If there is none it will only acknowledged the gameticks.
So the compressed data that is sent via the network looks like this.
<10 0A 01 C0 7D 1E 5E> 4D E9 B0 14 7E 13 D6 F8 6F 57 DC 00
^ ^
flags=4 compressed payload
(COMPRESSION)
Here is what it decompresses to. Again NETMSG_INPUT (20)

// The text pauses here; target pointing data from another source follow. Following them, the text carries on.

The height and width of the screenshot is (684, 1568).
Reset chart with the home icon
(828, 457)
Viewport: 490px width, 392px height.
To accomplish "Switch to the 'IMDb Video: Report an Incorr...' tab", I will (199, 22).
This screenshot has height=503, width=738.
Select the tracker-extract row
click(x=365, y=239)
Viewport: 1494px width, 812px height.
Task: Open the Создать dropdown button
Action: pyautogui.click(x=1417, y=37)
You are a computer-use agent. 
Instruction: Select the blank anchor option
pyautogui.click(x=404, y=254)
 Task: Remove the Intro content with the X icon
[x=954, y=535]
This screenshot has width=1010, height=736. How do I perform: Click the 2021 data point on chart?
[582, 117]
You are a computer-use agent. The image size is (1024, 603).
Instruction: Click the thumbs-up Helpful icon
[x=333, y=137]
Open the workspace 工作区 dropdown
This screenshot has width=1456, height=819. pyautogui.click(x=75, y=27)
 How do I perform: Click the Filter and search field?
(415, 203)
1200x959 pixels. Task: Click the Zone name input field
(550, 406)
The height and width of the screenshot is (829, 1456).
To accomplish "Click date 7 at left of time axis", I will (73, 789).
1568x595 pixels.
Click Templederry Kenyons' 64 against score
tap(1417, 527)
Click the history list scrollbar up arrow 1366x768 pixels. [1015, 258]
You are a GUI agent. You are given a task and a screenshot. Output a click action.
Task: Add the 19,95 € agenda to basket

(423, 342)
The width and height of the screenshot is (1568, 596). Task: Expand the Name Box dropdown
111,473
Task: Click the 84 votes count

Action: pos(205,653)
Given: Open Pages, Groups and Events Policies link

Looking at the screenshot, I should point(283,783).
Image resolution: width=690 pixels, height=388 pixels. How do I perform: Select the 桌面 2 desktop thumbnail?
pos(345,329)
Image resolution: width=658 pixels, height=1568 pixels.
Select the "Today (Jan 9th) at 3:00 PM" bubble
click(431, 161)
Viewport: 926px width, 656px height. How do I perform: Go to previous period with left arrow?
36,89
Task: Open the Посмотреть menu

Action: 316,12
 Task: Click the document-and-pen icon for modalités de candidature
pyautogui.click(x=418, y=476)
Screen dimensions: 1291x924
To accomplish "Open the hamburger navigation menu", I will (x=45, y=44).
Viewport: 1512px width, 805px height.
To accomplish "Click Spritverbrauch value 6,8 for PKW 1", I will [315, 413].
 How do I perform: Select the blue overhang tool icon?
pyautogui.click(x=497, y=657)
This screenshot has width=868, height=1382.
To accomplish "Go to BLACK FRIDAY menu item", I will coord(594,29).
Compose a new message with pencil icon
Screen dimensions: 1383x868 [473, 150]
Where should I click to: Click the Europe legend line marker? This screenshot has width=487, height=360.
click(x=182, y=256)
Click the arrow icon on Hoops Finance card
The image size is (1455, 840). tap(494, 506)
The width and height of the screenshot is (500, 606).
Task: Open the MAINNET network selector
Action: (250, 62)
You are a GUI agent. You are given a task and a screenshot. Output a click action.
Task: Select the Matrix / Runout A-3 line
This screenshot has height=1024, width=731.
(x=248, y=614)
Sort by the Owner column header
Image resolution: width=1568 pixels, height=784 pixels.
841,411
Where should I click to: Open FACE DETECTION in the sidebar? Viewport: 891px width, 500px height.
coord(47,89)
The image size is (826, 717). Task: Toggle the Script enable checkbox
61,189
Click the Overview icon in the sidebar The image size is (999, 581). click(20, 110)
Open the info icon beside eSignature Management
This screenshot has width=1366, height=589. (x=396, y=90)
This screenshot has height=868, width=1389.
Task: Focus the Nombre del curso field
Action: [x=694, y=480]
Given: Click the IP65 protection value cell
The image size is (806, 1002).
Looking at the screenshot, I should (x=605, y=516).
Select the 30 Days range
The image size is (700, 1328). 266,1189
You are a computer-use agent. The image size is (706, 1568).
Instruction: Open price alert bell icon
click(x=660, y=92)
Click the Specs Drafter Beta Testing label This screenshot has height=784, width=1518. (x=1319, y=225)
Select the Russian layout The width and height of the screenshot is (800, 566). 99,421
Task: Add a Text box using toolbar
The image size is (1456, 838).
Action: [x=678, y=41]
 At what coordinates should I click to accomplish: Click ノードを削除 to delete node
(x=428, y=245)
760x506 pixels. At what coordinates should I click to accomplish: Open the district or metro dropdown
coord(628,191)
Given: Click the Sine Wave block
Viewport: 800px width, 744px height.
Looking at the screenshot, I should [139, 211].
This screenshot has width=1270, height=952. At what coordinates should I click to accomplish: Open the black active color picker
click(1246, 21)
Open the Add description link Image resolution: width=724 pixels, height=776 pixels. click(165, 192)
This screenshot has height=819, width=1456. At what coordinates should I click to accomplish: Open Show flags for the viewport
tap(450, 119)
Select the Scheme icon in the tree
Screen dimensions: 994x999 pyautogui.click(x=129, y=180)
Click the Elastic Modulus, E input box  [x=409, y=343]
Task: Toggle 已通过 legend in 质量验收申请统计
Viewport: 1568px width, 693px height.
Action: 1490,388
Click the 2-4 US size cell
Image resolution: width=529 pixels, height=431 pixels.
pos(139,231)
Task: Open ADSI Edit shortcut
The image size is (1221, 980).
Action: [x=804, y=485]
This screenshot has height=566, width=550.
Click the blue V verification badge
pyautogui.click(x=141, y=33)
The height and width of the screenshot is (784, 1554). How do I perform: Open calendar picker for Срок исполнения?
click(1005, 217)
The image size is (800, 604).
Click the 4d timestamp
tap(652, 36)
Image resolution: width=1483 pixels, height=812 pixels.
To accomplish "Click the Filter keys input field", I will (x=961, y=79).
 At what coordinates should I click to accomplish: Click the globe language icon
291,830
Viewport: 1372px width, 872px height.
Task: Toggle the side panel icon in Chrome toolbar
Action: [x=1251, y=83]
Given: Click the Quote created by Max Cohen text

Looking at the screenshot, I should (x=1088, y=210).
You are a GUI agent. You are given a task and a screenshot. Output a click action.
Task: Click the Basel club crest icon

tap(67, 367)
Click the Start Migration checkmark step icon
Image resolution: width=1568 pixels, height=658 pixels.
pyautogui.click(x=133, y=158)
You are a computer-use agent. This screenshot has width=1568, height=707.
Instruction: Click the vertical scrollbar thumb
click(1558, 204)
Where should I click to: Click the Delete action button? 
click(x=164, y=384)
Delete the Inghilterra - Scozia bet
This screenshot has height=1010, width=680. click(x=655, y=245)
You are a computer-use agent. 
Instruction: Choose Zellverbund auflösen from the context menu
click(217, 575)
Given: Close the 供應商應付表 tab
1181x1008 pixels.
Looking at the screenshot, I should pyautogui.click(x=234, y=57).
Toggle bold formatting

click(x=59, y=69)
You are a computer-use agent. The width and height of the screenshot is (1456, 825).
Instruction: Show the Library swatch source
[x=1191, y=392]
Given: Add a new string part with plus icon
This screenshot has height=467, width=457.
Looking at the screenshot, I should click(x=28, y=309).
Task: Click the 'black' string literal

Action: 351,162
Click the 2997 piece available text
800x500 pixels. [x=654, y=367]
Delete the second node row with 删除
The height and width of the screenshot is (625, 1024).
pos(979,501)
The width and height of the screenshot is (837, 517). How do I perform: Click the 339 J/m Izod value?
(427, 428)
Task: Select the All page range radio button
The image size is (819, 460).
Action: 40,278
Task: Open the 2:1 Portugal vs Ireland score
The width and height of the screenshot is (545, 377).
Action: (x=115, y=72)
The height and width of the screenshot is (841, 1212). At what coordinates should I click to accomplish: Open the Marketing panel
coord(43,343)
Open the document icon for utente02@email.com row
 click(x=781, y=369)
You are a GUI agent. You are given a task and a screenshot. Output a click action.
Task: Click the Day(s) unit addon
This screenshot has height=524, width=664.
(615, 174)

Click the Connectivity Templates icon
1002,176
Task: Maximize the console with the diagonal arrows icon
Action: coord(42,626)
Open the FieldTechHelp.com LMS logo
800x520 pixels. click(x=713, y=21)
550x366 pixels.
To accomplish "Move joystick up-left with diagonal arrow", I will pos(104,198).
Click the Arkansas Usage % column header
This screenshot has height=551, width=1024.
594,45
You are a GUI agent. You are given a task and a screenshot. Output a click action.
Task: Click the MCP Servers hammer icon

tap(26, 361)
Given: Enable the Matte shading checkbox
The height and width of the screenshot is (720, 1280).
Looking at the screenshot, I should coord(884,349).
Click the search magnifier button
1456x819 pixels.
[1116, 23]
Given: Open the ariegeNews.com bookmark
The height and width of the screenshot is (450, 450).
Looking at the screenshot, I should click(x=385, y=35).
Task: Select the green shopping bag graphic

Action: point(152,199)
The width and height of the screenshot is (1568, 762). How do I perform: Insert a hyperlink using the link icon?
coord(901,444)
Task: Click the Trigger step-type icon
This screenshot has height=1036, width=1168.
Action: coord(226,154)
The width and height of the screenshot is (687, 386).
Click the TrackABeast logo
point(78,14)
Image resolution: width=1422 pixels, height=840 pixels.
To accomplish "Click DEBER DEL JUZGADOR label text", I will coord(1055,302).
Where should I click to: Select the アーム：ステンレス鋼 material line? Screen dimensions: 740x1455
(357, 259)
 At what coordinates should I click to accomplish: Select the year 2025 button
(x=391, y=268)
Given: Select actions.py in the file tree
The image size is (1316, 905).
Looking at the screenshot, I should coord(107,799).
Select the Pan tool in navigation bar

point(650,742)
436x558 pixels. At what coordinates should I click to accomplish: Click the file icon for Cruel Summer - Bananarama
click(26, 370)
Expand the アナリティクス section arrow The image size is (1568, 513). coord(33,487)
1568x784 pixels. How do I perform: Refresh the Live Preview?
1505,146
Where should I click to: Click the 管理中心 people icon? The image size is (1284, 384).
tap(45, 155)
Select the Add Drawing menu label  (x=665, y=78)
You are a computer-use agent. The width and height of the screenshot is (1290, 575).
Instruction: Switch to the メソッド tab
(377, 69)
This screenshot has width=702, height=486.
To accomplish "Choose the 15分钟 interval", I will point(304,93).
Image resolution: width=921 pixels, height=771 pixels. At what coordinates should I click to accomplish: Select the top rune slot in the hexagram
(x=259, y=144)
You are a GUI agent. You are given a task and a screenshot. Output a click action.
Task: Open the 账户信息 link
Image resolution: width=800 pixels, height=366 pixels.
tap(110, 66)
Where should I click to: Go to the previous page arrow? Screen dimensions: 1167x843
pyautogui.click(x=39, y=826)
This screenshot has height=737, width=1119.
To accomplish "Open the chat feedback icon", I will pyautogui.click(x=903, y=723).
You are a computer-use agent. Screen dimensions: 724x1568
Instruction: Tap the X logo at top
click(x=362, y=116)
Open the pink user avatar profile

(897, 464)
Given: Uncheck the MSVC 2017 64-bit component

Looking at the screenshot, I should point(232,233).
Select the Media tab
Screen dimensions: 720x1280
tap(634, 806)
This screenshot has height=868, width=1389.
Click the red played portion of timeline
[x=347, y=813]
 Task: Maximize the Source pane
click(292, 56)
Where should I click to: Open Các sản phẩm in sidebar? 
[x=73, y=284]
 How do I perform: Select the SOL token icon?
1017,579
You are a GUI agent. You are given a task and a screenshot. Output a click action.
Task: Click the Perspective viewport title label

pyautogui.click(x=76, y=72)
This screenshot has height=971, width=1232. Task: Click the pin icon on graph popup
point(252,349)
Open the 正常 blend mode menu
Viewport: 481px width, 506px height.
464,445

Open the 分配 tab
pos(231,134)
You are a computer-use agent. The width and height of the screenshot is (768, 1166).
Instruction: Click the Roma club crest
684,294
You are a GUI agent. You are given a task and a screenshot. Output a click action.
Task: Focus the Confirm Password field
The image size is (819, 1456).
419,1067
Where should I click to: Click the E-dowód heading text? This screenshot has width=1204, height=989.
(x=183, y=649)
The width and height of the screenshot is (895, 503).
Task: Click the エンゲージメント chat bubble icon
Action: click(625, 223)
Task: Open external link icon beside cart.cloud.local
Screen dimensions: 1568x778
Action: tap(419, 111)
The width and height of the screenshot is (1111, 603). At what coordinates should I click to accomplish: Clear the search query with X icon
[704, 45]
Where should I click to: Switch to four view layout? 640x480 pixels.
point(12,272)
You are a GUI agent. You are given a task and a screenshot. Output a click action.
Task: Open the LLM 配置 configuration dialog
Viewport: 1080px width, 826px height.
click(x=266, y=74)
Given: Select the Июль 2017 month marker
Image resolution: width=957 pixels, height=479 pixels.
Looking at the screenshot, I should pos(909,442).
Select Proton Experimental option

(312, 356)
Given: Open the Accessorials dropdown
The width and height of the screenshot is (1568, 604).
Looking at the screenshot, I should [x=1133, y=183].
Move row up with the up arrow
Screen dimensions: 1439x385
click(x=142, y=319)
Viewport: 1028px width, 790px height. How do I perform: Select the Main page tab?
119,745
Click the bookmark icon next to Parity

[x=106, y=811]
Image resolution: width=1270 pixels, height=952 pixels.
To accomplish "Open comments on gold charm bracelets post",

is extracted out of 0x29 as seen in this python snippet:
msg = 0x29
msg >>= 1
print(msg) # => 20 (NETMSG_INPUT)
This python code only works because the message id is below 63
Otherwise we would have to do some more complicated int unpacking
see the int packing section for more details.
[PACKET HEADER]
10 0A 01 C0 7D 1E 5E
[PACKET PAYLOAD]
<00 11> 29 82 02 83 02 28 00 01 00 00 00 00 00 00 00 00 05
^ ^
ChunkHeader |
size = 17 NETMSG_INPUT
flags = 0
[SERVER->CLIENT] Input Timing, Snap Empty
After the client sends some input the server will respond with input timing. Which is usually bundled with a snap chunk. In this case there is no new snap data so the snap chunk is of type SNAP_EMPTY.
[PACKET HEADER]
00 0A 02 C0 7D 1E 5E
^ ^ ^ ^
| | | client token
| | 2 chunks (Input Timing, Snap Empty)
| sequence number unchanged
no flags (not compressed for example)
[PACKET PAYLOAD]
00 04 02 24 05 cd fd 00 04 15 81 32 ...$ .... ...2
0d 00 04 0f 82 32 02 .... .2.
[CLIENT->SERVER] Client says bye
[SERVER->CLIENT] Server says bye
If a client is properly shutdown or the user presses the disconnect button.
CNetConnection::Disconnect(const char *pReason)
sends a NET_CTRLMSG_CLOSE (4). The same can also be sent by the server if it shutdowns for example.
At the end optionally this packet can contain a string containing the reason of closing the connection.
You probably have seen those disconnect messages in the chat already:
*** 'nameless tee' has left the game (Timeout)
*** 'nameless tee' has left the game (Too weak connection (not acked for 10 seconds))
*** 'hacker' has left the game (custom message)
The server can also use this reason to show a custom shutdown message to the client.
<04 0A 00 C0 7D 1E 5E><04>
^ ^ ^
flags=1 client/server NET_CTRLMSG_CLOSE
(CONTROL) token